A column or article in the Opinions section (in print, this is known as the Editorial Pages)

Mia Love, a Republican, represents Utah’s 4th Congressional District in the U.S. House of Representatives.

For too long, conservatives in my party have focused on administering purity tests instead of expanding our audience. And in doing so, we have too often failed to adequately articulate our party’s principles to others, allowing our opponents to define or caricature our principles for us.

We have especially failed to bring our message to, and connect with, women and racial minorities. And we have effectively written off cities as Democratic strongholds. Our nation is poorer for it.

Many on the right claim that some Americans oppose Republicans because of the proliferation of identity politics. But Republicans who accept that some Americans will inevitably vote Democratic simply because of their physical features or where they live are buying into the identity politics they so stridently object to.

As I prepare to leave Congress after a hard-fought election, I am not advocating a Republican version of identity politics. I oppose such tactics because they often strip people of their identity and reduce them to an avatar. As the only black Republican woman in Congress, I know this well. I have often been the target of insults from those who struggle to reconcile what they thought I should be with who I actually am.

This is far too common in American politics. We construct mental cages for people based on societal narratives, and we feel uncomfortable when they escape. When my friend Tim Scott, the only black Republican in the U.S. Senate, celebrated the passage of tax reform, an uninformed troll labeled him a “prop” — even though he was instrumental in crafting and passing the bill. And when I was photographed at the White House as President Trump signed a banking reform package, which included one of my bills, I received similar feedback.

But Republicans should not be so afraid of identity politics that we refuse to seek out the unique experiences that actually do contribute to people’s individual identity.

For example, during my time in Congress, I never understood why I had to fight so hard to make my perspective heard on immigration. My parents left Haitian soil for the United States in the early 1970s. They arrived here with nothing but hope in their hearts and a firm determination to work hard so that their family could enjoy the peace and opportunity that had eluded them in Haiti. They worked incredibly hard and insisted that their family contribute to their communities and society. Thirty-nine years later, we celebrated together as I was elected to Congress.

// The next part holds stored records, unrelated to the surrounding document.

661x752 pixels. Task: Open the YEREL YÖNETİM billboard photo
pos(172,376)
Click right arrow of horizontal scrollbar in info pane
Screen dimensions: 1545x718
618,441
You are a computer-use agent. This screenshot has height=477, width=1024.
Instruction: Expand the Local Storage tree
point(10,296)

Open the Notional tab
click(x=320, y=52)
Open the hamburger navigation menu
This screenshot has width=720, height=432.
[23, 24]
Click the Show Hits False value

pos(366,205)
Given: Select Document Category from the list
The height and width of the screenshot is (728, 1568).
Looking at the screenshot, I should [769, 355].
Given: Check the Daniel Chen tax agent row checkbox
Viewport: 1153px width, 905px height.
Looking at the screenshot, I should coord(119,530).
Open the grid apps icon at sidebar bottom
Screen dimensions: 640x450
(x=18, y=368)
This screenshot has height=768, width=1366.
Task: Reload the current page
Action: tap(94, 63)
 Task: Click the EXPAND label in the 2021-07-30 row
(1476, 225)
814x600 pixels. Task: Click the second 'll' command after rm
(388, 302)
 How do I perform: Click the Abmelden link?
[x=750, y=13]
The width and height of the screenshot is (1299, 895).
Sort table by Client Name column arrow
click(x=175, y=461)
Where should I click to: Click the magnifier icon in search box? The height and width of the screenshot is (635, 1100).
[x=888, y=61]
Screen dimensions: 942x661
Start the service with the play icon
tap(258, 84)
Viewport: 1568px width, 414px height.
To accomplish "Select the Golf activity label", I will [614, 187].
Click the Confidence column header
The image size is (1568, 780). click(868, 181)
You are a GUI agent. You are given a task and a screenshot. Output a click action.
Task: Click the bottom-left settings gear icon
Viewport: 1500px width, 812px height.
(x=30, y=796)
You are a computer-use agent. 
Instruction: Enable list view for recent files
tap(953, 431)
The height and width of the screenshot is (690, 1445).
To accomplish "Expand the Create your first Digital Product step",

For my family, the American Dream is a tangible reality, not just a fanciful concept. This gives me a unique perspective that can help facilitate immigration policy that works for everyone.

We must invite, not just tolerate, diverse perspectives to the table and ensure that their voices matter.

We must do a better job of connecting with individuals and families that may not traditionally vote Republican. We must listen to their experiences, visit them in their comfort zones and take their priorities to heart. Our policy implementations must be personal — not transactional. And we cannot fall into the trap of thinking that there are Democratic issues and Republican issues.

I believe in policies that protect life at all stages, preserve free markets, promote fiscal responsibility and limit government. There are millions of Americans who believe in these principles. But for them to believe in us, we must first show that we believe in them.